SEKOIA.IO activity logs

Overview

SEKOIA.IO activity logs collect operations done, on SEKOIA.IO, by the members of the community. It helps to monitor activities and detect malicious behavior. The activity logs collect various operations such as:

  • listing observables
  • creating a new rule
  • updating the status of an alert
  • inviting a new member in the community

Benefit from SEKOIA.IO built-in rules and upgrade SEKOIA.IO activity logs with the following detection capabilities out-of-the-box.

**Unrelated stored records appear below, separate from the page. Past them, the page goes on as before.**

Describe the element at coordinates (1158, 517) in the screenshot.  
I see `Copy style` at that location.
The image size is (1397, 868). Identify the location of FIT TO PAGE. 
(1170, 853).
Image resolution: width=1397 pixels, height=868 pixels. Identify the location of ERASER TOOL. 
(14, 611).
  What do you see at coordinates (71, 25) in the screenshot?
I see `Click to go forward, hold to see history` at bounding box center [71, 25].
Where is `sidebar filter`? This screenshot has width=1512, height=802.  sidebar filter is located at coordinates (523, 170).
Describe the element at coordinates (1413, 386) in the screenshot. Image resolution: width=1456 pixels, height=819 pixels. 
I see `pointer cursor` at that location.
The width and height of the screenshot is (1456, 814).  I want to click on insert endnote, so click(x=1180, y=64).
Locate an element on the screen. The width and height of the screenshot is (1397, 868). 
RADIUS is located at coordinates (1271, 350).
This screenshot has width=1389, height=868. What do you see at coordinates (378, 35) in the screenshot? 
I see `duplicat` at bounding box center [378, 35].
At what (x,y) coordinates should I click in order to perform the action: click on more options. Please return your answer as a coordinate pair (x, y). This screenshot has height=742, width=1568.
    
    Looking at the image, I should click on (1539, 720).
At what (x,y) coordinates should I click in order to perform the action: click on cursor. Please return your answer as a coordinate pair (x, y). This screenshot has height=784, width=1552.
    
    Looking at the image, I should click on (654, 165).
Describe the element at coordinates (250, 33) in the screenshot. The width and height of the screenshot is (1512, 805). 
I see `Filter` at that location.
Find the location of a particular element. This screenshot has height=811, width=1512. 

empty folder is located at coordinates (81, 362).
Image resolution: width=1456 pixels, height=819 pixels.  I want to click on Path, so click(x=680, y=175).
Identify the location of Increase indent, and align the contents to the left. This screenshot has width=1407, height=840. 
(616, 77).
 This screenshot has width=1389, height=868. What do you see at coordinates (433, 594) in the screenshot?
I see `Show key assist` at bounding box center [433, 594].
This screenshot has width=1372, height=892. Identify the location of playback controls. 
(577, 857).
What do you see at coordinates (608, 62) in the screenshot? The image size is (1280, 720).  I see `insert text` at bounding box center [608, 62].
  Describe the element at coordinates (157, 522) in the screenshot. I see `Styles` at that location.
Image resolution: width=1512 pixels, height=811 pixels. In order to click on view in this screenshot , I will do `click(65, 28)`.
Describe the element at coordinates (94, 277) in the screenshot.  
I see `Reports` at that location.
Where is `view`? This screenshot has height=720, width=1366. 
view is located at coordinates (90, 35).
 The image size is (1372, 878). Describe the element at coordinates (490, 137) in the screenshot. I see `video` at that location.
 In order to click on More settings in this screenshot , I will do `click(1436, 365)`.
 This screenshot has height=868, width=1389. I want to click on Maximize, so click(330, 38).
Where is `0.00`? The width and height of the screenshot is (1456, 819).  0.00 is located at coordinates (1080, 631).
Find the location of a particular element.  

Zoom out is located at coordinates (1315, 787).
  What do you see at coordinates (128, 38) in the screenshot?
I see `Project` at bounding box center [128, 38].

SEKOIA.IO x SEKOIA.IO activity logs on ATT&CK Navigator

CVE-2019-0604 SharePoint

Detects the exploitation of the SharePoint vulnerability (CVE-2019-0604)

  • Effort: advanced
CVE-2020-0688 Microsoft Exchange Server Exploit

Detects the exploitation of CVE-2020-0688. The POC exploit a .NET serialization vulnerability in the Exchange Control Panel (ECP) web page. The vulnerability is due to Microsoft Exchange Server not randomizing the keys on a per-installation basis resulting in them using the same validationKey and decryptionKey values. With knowledge of these, values an attacker can craft a special viewstate to use an OS command to be executed by NT_AUTHORITY\SYSTEM using .NET deserialization. To exploit this vulnerability, an attacker needs to leverage the credentials of an account it had already compromised to authenticate to OWA.

  • Effort: elementary
CVE-2020-1147 SharePoint

Detection of SharePoint vulnerability CVE-2020-1147

  • Effort: advanced
CVE-2020-17530 Apache Struts RCE

Detects the exploitation of the Apache Struts vulnerability (CVE-2020-17530).

  • Effort: intermediate
CVE-2021-20021 SonicWall Unauthenticated Administrator Access

Detects the exploitation of SonicWall Unauthenticated Admin Access.

  • Effort: advanced
CVE-2021-20023 SonicWall Arbitrary File Read

Detects Arbitrary File Read, which can be used with other vulnerabilities as a mean to obtain outputs generated by attackers, or sensitive data.

  • Effort: advanced
Covenant Default HTTP Beaconing

Detects potential Covenant communications through the user-agent and specific urls

  • Effort: intermediate
FoggyWeb HTTP Default GET/POST Requests

Detects GET or POST request pattern observed within the first FoggyWeb campaign detected by Microsoft.

  • Effort: advanced
Possible Malicious File Double Extension

Detects request to potential malicious file with double extension

  • Effort: elementary
Potential Bazar Loader User-Agents

Detects potential Bazar loader communications through the user-agent

  • Effort: elementary
Potential Lemon Duck User-Agent

Detects LemonDuck user agent. The format used two sets of alphabetical characters separated by dashes, for example "User-Agent: Lemon-Duck-[A-Z]-[A-Z]".

  • Effort: elementary
Potential LokiBot User-Agent

Detects potential LokiBot communications through the user-agent

  • Effort: intermediate
Privilege Escalation Awesome Scripts (PEAS)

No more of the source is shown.